Service API endpoint for simplified wget scripts
0 stars 4 forks source link

whitelist for projects #25

Open sashakames opened 4 years ago

sashakames commented 4 years ago

To integrate wget into ESGF where it can't yet support restricted projects (as the auth infrastructure isn't deployment-ready), we should whitelist particular projects that are unrestricted. The project can be detected either in a search parameter: project=X or more commonly, the first attribute in the dataset tuple. If any datasets are detected outside of the whitelist, we display an error message to the user stating that the dataset was requested cannot be processed through this service and to (1) redo the request for unrestricted data only, AND (2) create a request for restricted data at a non-LLNL site.

[CMIP6, cmip5, cmip3, input4MIPs, obs4MIPs, CREATE-IP, E3SM] are most of the projects to consider.

mauzey1 commented 4 years ago

@sashakames Should the whitelist be held in an external XML file like the Solr shard list?

sashakames commented 4 years ago

local_settings.py is good for the whitelist. The xml format is legacy from the java days

mauzey1 commented 4 years ago

@sashakames We have recently replaced the local_settings.py file with an INI configuration file. We could either have a variable in the config file that is a comma-separated list of projects, or we could have the whitelist stored in a JSON file.

sashakames commented 4 years ago

I'm fine with a .json file. Ini doesn't work well with lists (picky about formatting in my opinion), though ESGConfigParser might help if you can get passed the learning curve.

mauzey1 commented 4 years ago

esgf-wget currently uses environment variables for the config file path and Django secret key, INI for the initial settings, and XML for the Solr shards.
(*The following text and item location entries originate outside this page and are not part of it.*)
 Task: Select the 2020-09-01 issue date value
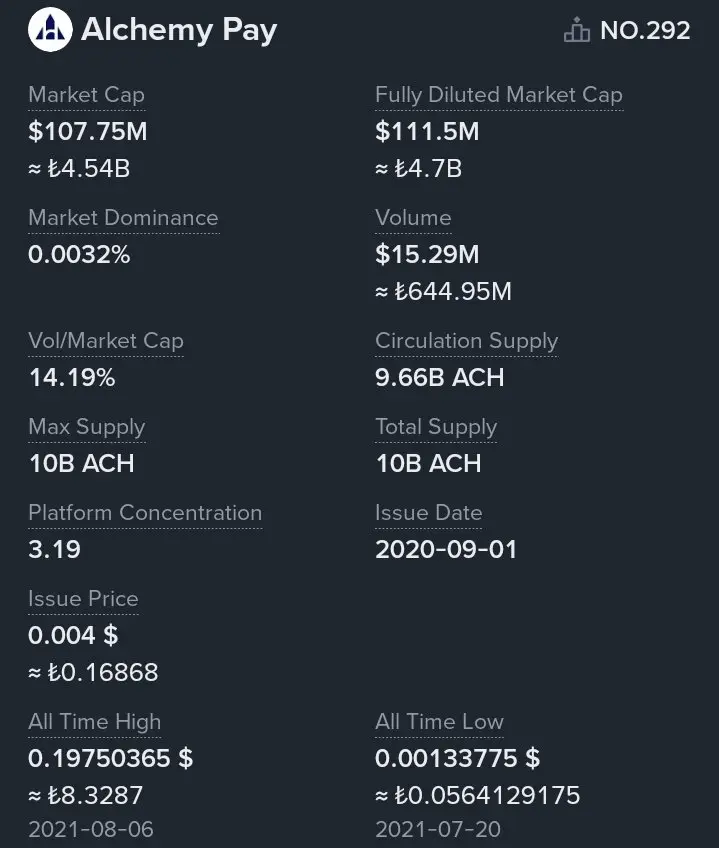pos(446,549)
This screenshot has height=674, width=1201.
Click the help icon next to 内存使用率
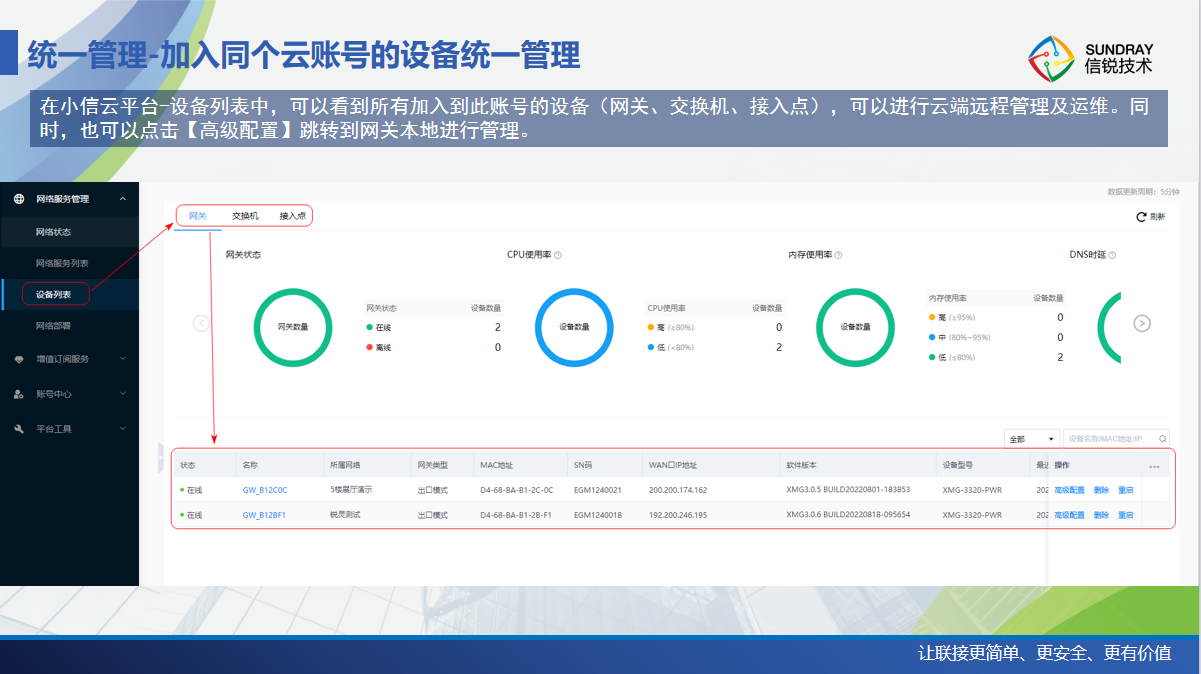pos(839,255)
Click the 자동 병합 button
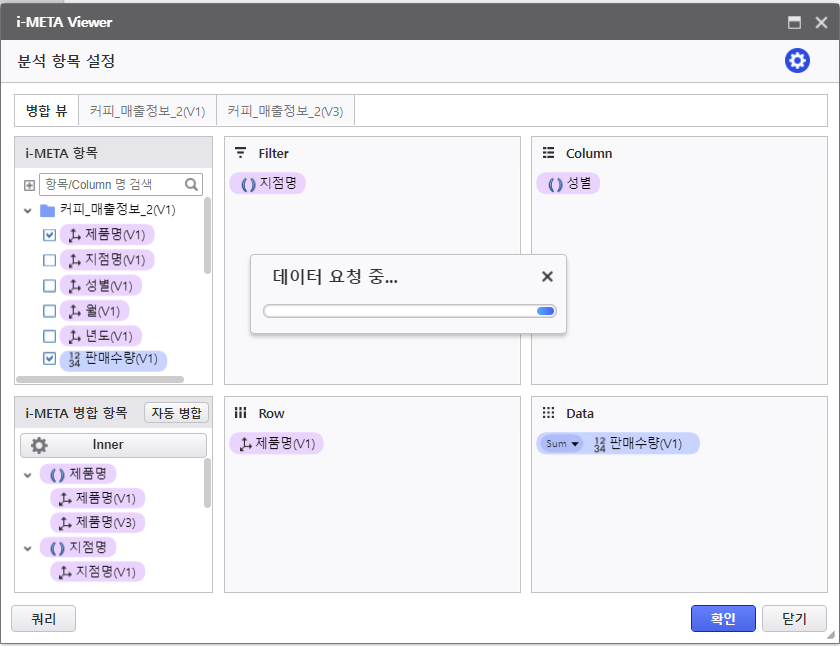The width and height of the screenshot is (840, 646). tap(176, 413)
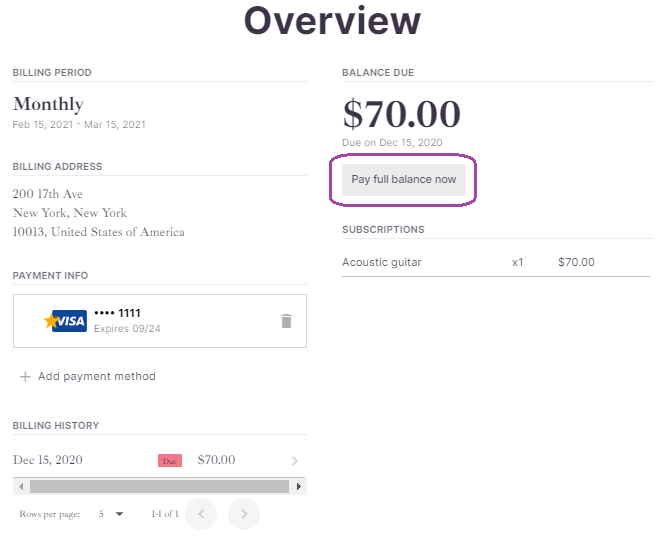Select the Dec 15, 2020 billing history row

click(x=160, y=460)
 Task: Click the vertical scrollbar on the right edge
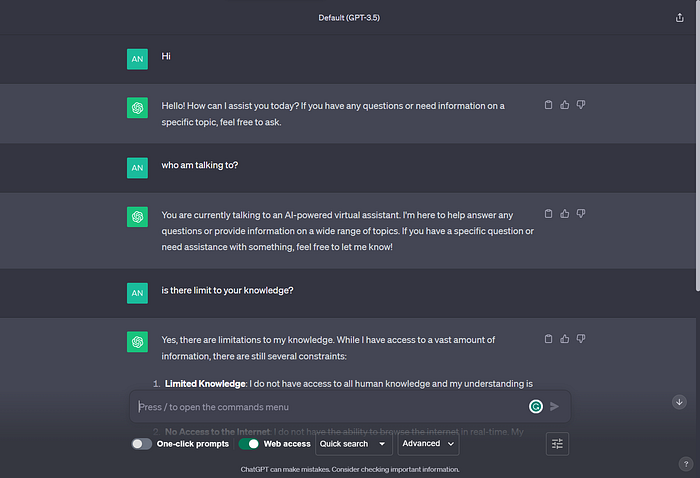click(697, 147)
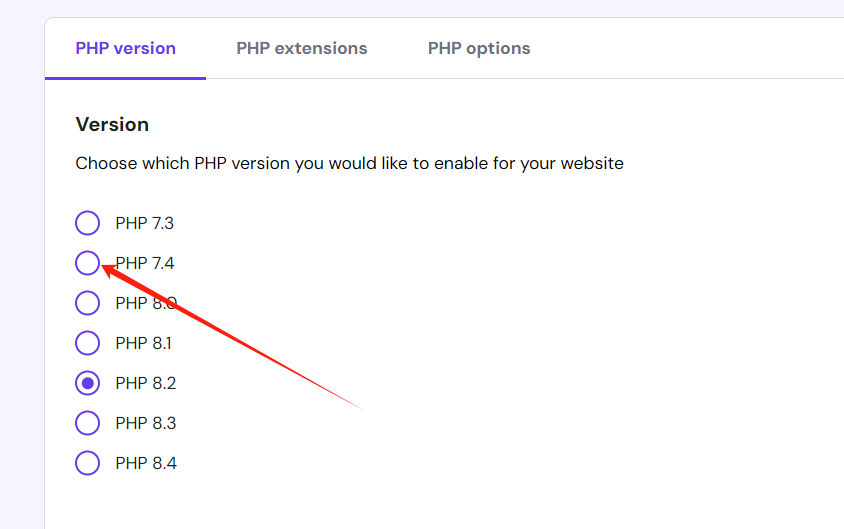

Maybe we could use JSON for all of these settings at some point. Not necessarily everything in one file but using JSON format for all config files.
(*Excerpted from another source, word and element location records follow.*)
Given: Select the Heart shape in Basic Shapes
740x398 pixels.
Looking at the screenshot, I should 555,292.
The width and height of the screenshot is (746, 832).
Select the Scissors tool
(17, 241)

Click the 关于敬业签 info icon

sashakames commented 4 years ago

The solr shards from esg-search is a bit of a legacy list. Its fine to migrate to a different form, but we would need to ensure the new listis made up to date in the event another shard drops out. I consider .json to be the easiest machine-readable format for Python programmers but open to other opinions on the matter.

philipkershaw commented 4 years ago

Just offering some thoughts on this issue: I'm a wary of having a separate piece of metadata to the auth layer itself to indicate whether something is secured or not. I would not have this. Instead I would suggest the esgf-wget code verify by going to source: do a sample check on a download and see if it returns 401 Unauthorized. If so, you know to a good level of confidence that it is a secured dataset. If we make a separate list we run the risk that we have to maintain information about access control in two different places. These can get out of sync with one another eg. the policy for a dataset changes to be open but esgf-wget tells me I can't download it because it is not in the whitelist.

sashakames commented 4 years ago

@philipkershaw good suggestion. My suggestion was devised as a stop-gap for deployment at LLNL to reduce CMIP download errors that continue to plague the support list. We'll need to think more about how to handle the different download scenarios wrt restricted / unrestricted X anonymous / logged-in I'd advocate that any user can get a wget script without a token and it should work well for unrestricted data.

philipkershaw commented 4 years ago

I'd advocate that any user can get a wget script without a token and it should work well for unrestricted data.

Agreed! :)

mauzey1 commented 3 years ago

@sashakames I think we can close this issue since the project whitelist has already been implemented in esgf-wget.